Independent Nationalist

Independent Nationalist (Irish: Náisiúnach Neamhspleách) is a political title frequently used by Irish nationalists when contesting elections to the House of Commons of the United Kingdom Great Britain and Ireland not as members of the Irish Parliamentary Party, in the late nineteenth and early twentieth centuries.

In the main, but certainly not always, such Independent Nationalist candidates were either the Healyite Nationalists, supporters of Timothy Michael Healy, or the O'Brienite Nationalists, supporters of William O'Brien.

Some others were elected as Independent Nationalists outside of the above groupings, such as Timothy Harrington (1900 and 1906), Joseph Nolan (1900), D. D. Sheehan (1906), and Laurence Ginnell (in both the January and December 1910 elections).

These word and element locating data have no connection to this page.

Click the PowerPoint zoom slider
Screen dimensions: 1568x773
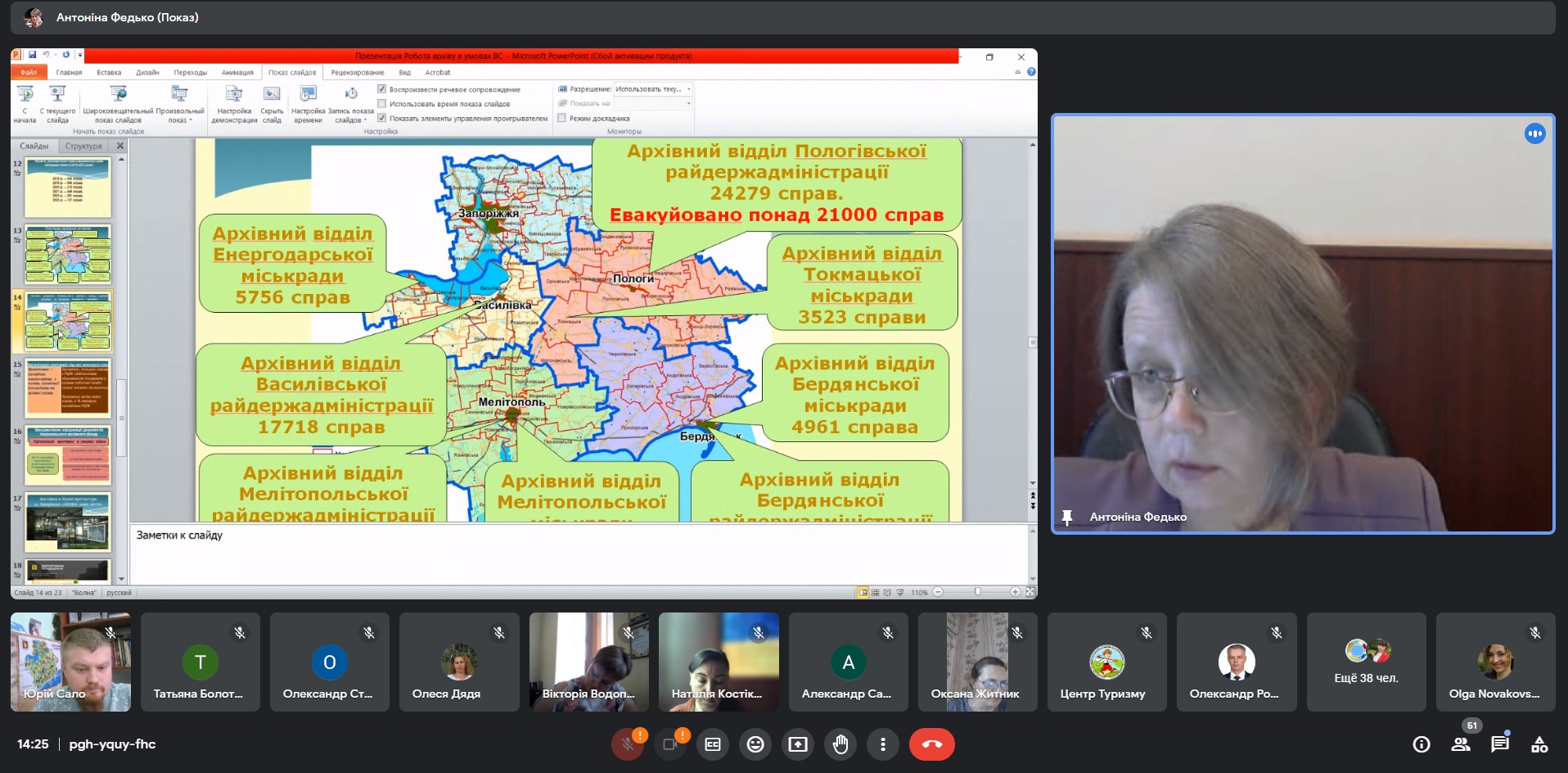(x=977, y=592)
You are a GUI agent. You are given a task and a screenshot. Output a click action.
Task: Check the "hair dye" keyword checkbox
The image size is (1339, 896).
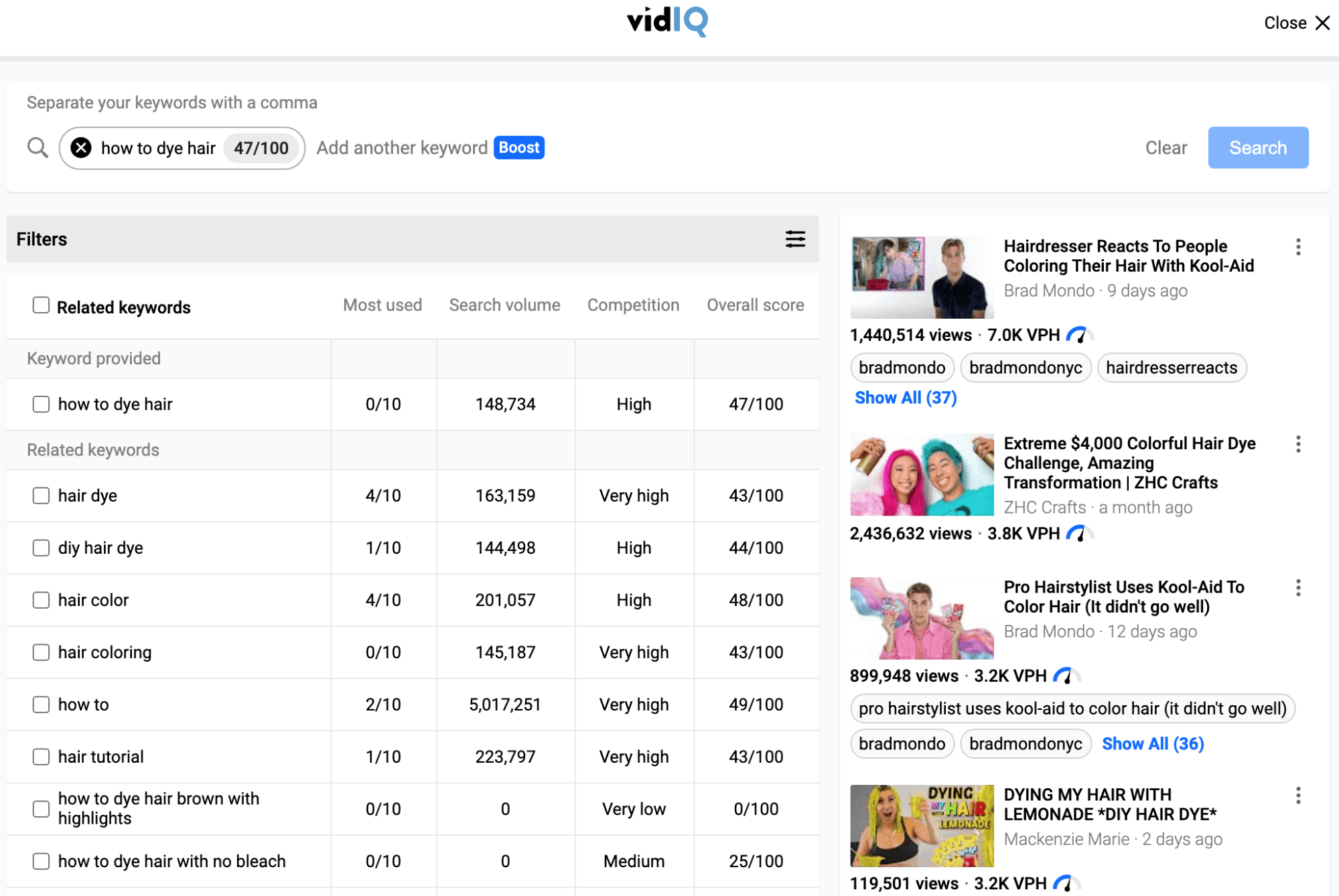click(42, 496)
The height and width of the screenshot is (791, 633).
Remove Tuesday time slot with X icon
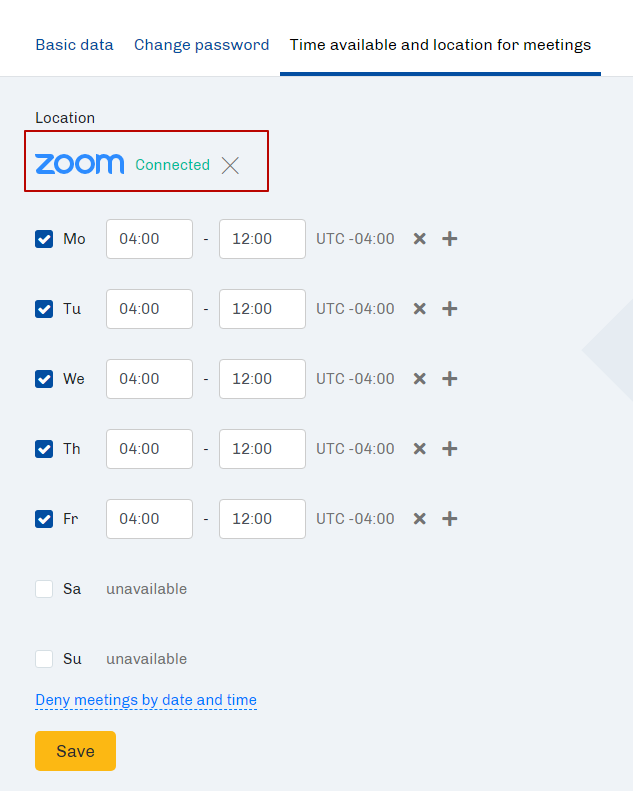(x=420, y=309)
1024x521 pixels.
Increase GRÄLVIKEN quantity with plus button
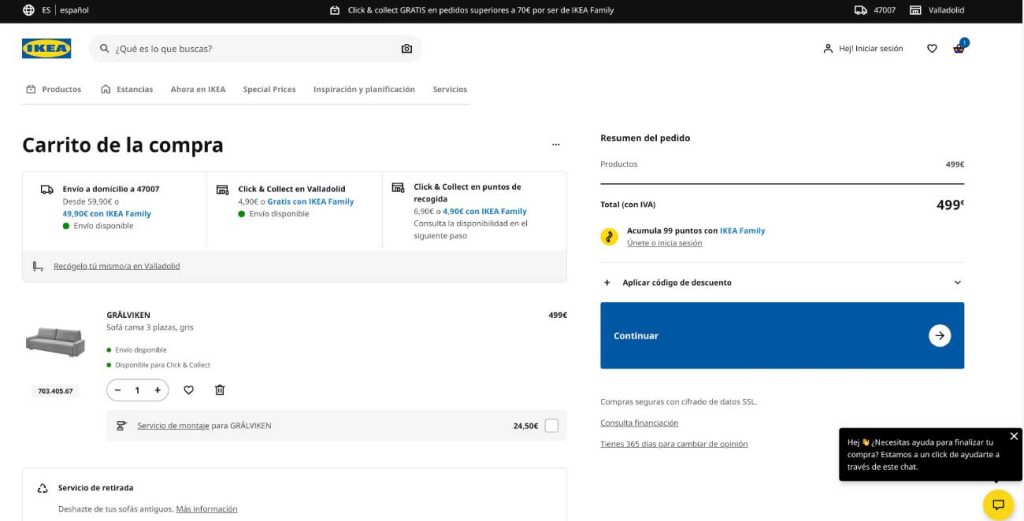[x=157, y=390]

William Redmond and James Cosgrave were elected to Dáil Éireann as Independent Nationalists in 1923, before going on to form the National League Party.

Later in the twentieth century, Michael O'Neill was elected to the House of Commons as an Independent Nationalist in 1951. John Hume, Paddy O'Hanlon, and Ivan Cooper were elected to the Northern Ireland House of Commons as Independent Nationalists in 1969; they formed the Social Democratic and Labour Party in the following year.